Directions for this task: Would you print, word for word, only the lines running from the line with "Image resolution: width=504" to the last line of the entries, without the pictures?

Input for this task:
■ ■ ■ ■

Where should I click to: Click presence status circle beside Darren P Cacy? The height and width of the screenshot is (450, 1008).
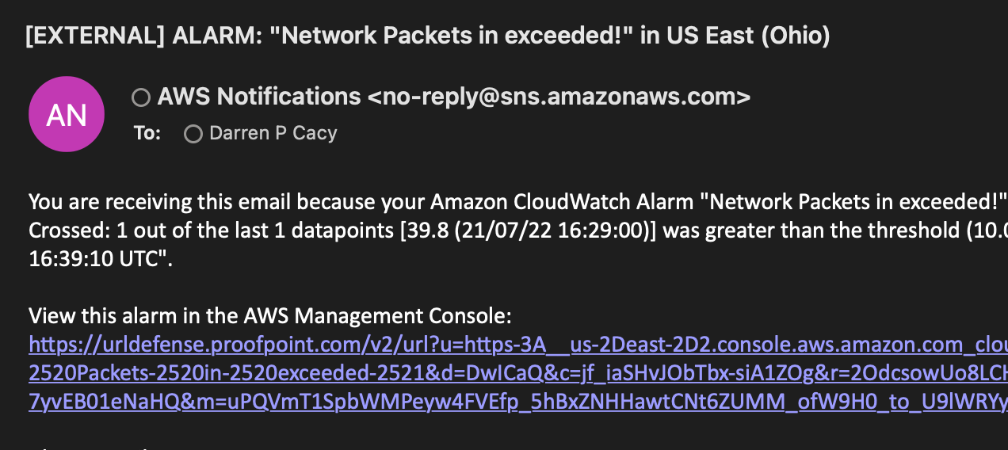point(193,134)
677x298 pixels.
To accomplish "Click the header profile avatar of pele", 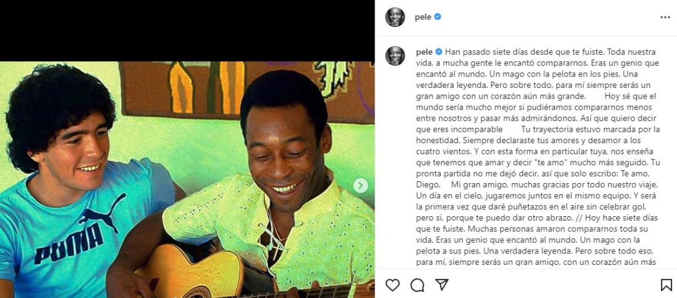I will coord(395,17).
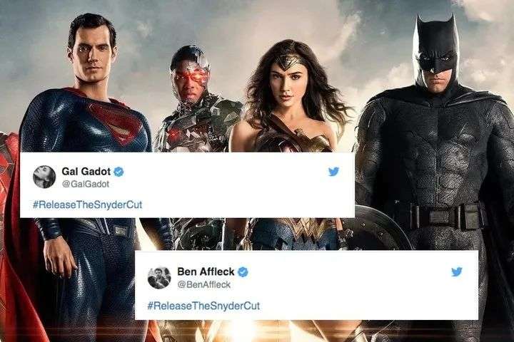Viewport: 514px width, 342px height.
Task: Open Ben Affleck's profile avatar
Action: click(159, 278)

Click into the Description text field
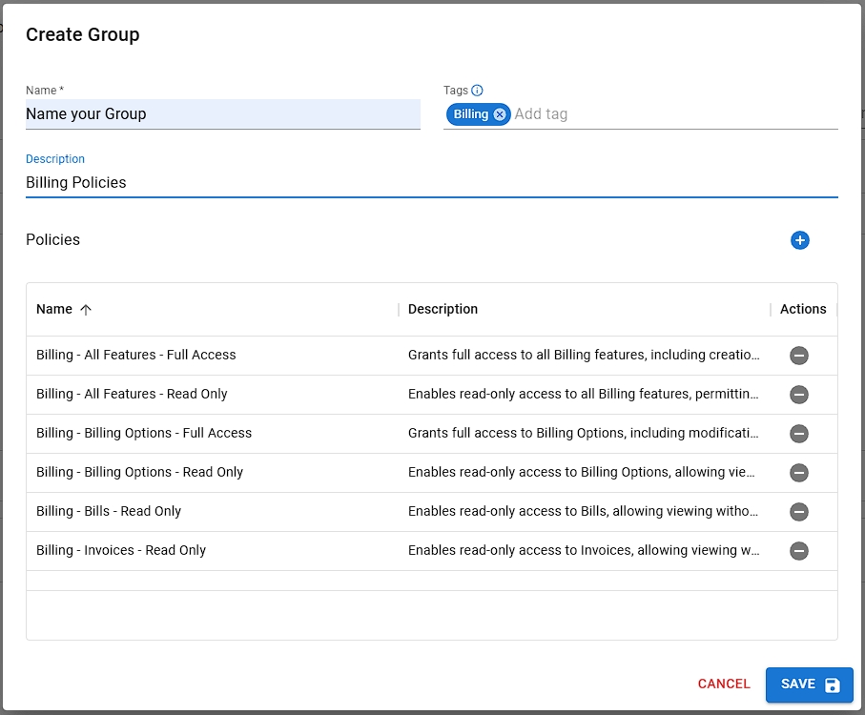click(431, 182)
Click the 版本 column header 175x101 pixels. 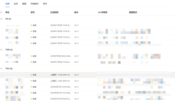point(76,12)
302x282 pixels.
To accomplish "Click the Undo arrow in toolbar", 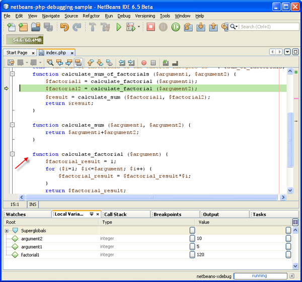I will pos(64,27).
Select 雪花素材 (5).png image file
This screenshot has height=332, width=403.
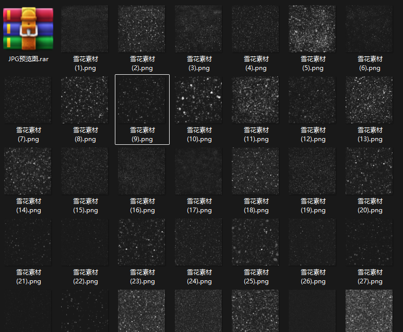(x=313, y=29)
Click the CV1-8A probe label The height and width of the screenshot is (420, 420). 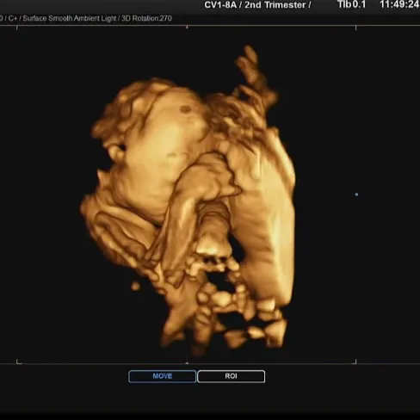(220, 5)
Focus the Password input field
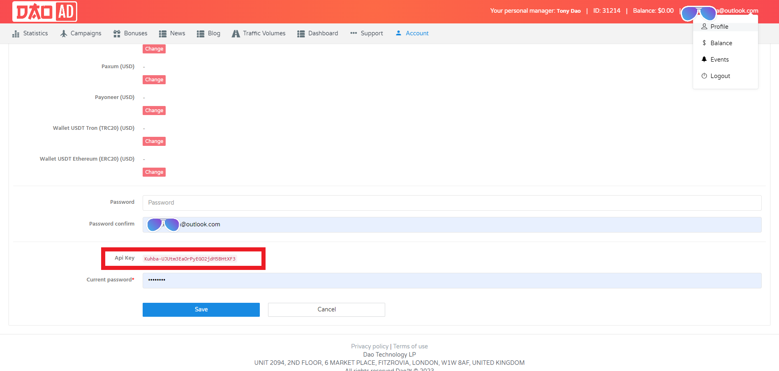 (x=451, y=203)
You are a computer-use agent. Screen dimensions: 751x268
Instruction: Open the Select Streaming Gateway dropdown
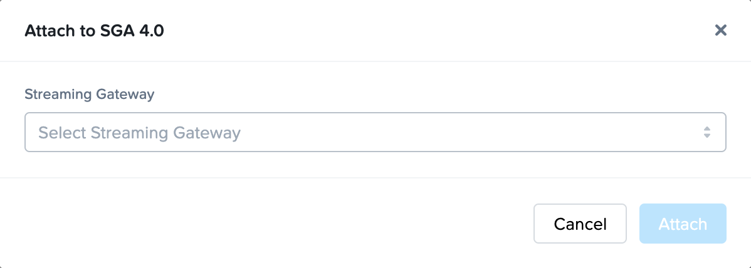click(x=375, y=132)
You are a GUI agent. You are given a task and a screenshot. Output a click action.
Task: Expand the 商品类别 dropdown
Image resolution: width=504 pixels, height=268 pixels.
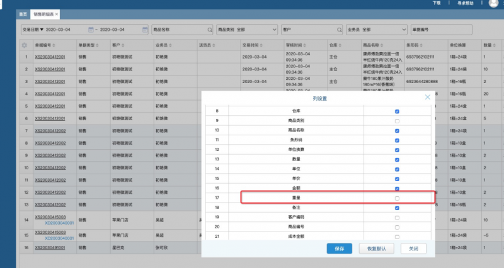274,30
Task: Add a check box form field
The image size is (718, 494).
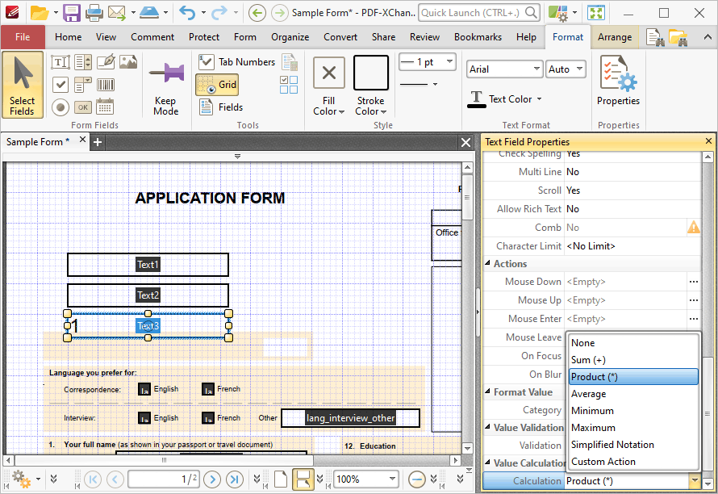Action: coord(61,84)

■ ■ ■ ■

The completed task:
Image resolution: width=504 pixels, height=268 pixels.
274,30
Task: Add a check box form field
The image size is (718, 494).
Action: coord(61,84)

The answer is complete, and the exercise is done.